It is no trifling accomplishment to carve well, and both ladies and gentlemen ought to so far make carving a study that they may be able to perform the task with sufficient skill at least to prevent remark. There are no real difficulties in the way of mastering the accomplishment; knowledge simply is required. All displays of exertion are in bad taste, because they indicate a want of ability on the part of the carver, or are a strong indication of the toughness of the roast or the age of the bird. A good knife of moderate size and great sharpness is a necessity. Fowls are easily carved, and in roasts such as loins, breasts, fore-quarters, etc., the butcher should always have instructions to separate the joints.

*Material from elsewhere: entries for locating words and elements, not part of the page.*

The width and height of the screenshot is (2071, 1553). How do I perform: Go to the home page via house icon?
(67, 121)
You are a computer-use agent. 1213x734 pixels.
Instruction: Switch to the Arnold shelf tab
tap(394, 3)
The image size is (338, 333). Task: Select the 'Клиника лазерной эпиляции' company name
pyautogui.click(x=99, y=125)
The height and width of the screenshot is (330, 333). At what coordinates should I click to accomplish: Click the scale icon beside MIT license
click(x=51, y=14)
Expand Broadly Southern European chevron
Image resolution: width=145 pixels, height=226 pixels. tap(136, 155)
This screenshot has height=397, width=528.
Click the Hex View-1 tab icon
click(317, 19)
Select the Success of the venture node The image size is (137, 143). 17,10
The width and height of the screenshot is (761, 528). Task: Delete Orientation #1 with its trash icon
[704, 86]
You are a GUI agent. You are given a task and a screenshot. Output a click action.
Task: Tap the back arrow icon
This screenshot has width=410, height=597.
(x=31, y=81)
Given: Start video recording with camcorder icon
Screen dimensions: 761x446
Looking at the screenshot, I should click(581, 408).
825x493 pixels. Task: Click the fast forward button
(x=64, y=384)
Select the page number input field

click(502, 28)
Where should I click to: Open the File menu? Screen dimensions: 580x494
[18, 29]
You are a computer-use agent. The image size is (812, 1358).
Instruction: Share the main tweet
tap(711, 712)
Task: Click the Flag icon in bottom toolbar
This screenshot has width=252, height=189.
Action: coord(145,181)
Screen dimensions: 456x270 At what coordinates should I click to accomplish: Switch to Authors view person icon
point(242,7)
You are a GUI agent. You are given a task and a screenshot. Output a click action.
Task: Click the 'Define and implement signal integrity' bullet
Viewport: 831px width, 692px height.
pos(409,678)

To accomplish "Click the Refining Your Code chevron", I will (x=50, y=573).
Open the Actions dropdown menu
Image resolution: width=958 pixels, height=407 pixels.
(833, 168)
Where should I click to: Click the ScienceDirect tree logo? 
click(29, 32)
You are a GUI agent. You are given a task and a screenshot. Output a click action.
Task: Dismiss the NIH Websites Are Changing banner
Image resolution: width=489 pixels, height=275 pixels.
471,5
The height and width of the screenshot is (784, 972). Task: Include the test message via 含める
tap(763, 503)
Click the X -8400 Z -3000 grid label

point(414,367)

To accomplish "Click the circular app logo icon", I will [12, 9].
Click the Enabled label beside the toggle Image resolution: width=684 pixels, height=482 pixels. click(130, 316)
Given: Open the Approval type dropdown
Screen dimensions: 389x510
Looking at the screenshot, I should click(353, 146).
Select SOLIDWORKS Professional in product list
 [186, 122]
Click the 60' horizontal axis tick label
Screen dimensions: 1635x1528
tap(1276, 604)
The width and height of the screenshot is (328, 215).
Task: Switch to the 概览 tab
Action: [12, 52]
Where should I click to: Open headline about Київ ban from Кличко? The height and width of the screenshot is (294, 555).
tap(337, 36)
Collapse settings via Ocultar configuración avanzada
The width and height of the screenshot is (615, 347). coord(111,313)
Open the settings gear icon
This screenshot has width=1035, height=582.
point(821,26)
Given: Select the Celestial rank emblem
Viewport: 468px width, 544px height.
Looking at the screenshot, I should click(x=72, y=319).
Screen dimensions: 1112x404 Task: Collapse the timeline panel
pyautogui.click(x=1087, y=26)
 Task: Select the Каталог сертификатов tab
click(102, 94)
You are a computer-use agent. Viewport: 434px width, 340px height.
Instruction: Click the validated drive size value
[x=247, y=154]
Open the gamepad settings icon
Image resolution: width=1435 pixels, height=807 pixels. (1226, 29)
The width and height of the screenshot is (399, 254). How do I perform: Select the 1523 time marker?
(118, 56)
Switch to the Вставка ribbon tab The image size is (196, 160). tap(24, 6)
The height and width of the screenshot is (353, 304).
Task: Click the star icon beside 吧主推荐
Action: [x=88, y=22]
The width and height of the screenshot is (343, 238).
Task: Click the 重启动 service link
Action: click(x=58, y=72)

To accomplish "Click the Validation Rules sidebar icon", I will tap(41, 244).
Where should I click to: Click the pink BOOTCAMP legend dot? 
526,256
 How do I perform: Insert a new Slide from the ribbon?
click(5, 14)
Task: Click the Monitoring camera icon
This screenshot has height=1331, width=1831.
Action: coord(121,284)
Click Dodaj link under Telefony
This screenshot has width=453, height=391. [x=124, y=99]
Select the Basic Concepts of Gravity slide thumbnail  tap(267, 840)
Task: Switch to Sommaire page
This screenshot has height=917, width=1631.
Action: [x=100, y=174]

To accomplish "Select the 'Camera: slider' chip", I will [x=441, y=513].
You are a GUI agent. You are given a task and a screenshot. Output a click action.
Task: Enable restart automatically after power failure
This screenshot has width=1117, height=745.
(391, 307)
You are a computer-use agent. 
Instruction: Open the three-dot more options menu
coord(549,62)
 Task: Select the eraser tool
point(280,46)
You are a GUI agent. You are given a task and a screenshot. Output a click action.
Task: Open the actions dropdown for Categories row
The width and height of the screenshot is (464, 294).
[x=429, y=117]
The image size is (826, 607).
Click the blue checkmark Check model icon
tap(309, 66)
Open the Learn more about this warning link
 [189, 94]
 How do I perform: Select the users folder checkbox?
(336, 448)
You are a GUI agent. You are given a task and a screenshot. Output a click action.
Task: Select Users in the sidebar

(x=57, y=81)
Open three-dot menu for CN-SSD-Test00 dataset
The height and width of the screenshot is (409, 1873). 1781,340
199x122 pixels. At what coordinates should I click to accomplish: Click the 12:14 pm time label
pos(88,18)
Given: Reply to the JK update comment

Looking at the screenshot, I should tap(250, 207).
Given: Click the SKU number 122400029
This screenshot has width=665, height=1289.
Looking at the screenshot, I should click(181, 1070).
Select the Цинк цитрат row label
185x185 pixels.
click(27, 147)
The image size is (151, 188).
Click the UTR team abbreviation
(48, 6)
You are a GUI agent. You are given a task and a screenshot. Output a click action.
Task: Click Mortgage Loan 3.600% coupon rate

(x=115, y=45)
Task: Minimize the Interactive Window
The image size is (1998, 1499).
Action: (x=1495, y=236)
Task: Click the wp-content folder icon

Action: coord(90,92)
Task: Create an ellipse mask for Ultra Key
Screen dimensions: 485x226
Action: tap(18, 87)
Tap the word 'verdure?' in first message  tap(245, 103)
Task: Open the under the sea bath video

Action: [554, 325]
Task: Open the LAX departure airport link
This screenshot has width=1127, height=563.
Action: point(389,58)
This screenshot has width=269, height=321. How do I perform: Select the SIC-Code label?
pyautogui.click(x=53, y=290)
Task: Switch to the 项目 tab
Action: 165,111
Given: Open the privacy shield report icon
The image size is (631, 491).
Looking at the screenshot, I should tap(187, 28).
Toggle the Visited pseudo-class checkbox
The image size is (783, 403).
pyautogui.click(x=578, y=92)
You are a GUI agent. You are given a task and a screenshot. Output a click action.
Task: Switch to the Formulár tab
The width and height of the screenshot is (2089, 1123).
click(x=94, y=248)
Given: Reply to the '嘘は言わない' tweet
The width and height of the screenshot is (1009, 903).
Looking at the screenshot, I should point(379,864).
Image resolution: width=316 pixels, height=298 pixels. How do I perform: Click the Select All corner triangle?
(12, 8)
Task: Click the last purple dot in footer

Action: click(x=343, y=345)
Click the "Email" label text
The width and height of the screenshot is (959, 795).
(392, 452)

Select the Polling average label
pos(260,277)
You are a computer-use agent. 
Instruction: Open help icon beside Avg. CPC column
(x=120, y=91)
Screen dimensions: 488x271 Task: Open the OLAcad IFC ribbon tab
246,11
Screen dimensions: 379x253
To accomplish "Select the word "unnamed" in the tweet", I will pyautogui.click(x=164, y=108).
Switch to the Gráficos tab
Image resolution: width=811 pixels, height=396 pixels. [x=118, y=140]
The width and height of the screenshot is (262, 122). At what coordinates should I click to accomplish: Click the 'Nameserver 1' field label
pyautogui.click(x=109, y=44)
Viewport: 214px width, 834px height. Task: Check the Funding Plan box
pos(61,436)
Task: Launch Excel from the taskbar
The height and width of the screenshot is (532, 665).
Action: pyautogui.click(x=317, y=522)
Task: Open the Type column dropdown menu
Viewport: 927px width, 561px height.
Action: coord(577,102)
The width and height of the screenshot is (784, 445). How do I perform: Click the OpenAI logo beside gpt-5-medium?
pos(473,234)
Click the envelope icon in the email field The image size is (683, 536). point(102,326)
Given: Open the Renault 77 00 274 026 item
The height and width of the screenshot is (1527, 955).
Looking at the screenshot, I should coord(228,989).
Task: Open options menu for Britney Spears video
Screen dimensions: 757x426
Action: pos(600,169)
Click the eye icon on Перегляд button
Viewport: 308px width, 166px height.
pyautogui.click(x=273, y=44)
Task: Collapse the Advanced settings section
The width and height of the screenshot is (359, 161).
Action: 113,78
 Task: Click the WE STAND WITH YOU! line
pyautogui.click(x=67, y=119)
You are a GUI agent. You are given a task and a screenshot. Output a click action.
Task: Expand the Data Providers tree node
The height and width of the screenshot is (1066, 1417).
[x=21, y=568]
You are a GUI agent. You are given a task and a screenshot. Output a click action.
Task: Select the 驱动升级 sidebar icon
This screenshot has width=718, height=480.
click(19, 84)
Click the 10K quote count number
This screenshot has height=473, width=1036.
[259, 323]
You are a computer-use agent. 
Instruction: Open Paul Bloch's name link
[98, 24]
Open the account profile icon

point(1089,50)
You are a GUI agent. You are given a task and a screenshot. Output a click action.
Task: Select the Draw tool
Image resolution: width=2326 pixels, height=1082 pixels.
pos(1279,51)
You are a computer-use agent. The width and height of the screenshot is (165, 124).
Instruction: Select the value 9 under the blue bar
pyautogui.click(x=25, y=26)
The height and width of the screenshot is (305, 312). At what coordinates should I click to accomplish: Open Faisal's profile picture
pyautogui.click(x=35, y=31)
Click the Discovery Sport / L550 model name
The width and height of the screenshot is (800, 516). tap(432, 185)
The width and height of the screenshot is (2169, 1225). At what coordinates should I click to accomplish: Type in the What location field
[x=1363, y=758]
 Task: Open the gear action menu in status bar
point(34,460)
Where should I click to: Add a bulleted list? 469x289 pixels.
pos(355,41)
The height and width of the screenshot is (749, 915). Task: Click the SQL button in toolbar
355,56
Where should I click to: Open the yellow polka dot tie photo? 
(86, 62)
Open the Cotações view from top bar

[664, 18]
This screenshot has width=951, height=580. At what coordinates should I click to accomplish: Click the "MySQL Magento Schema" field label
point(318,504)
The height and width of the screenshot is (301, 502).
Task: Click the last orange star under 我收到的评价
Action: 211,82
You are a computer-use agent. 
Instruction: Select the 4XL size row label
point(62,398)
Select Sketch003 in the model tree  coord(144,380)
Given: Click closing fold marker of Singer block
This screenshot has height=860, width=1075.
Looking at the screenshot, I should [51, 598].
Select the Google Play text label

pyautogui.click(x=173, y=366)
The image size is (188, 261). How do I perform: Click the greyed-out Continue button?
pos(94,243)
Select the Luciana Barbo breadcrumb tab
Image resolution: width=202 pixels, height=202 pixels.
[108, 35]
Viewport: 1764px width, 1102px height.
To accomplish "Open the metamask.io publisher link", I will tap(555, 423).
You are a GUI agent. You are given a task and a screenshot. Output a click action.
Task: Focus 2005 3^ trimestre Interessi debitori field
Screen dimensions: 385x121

The platter should be placed so near to the carver that he has full control over it; if far off nothing can prevent an ungraceful appearance. In carving a turkey, place the head to the right, cut off the wing nearest you first, then the leg and second joint; then slice the breast until a rounded, ivory-shaped piece appears; insert the knife between that and the bone and separate them; this part is the nicest bit of the breast; next comes the "merry-thought." After this, turn over the bird a little, and just below the breast you will find the "oyster," which you can separate as you did the inner breast. The side bone lies beside the rump, and the desired morsel can be taken out without separating the whole bone. Proceed in the same way upon the other side. The fork need not be removed during the whole process. An experienced carver will dissect a fowl as easily as you can break an egg or cut a potato. He retains his seat, manages his hands and elbows artistically, and is perfectly at his ease. There is no difficulty in the matter; it only requires knowledge and practice, and these should be taught in the family, each child taking his turn. Chickens and partridges are carved in the same way. The trail of a woodcock on toast is the choicest bit of the bird; also the thigh of a partridge.

A fillet of veal is cut in thin, smooth slices off the top, and portions of the stuffing and fat are served to each. In cutting a breast of veal, separate the breast and brisket, and then cut them up.